* _Data for this exercise_:
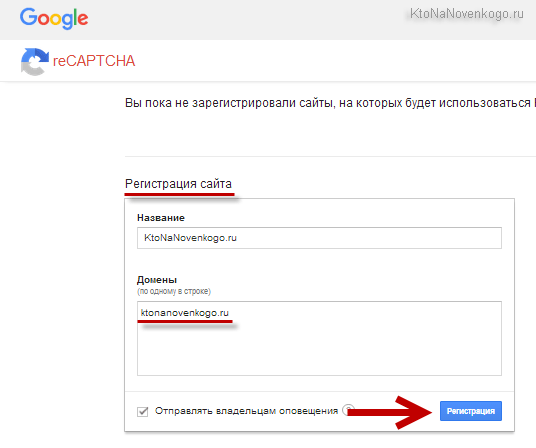Click the '(по одному в строке)' hint

pyautogui.click(x=174, y=291)
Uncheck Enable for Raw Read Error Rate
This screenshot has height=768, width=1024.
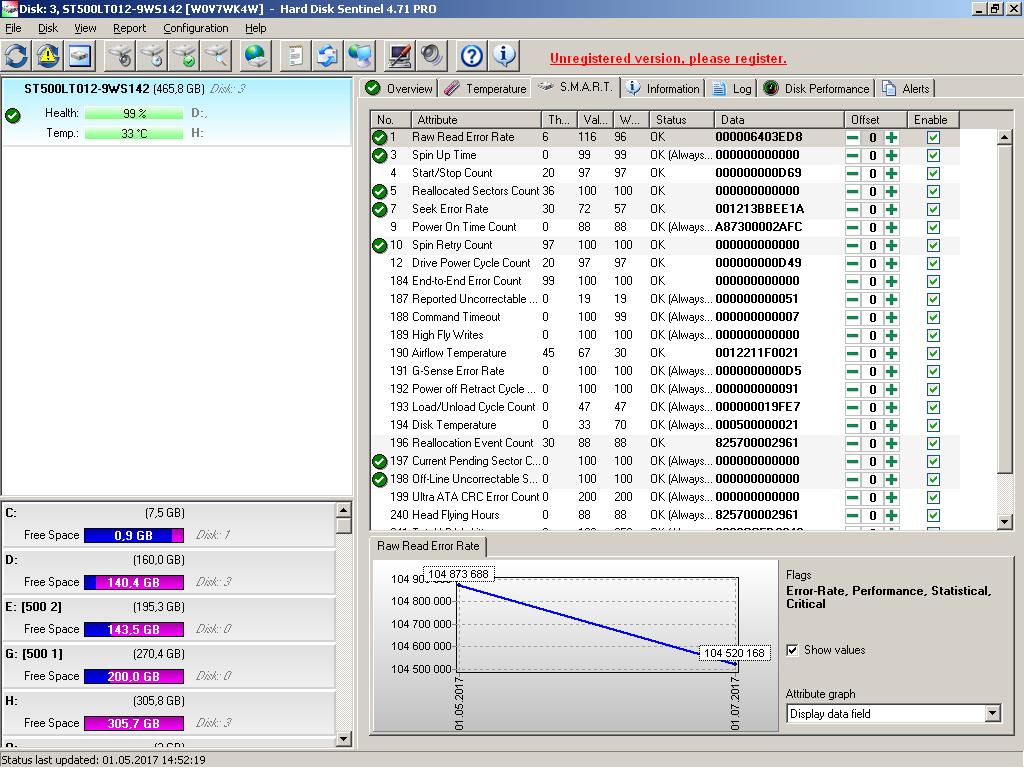tap(933, 137)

* _Given task_:
Copy every line of the records word for word, leaving out the pictures.

* _Exercise solution_:
Click the '(по одному в строке)' hint

pyautogui.click(x=174, y=291)
Uncheck Enable for Raw Read Error Rate
This screenshot has height=768, width=1024.
tap(933, 137)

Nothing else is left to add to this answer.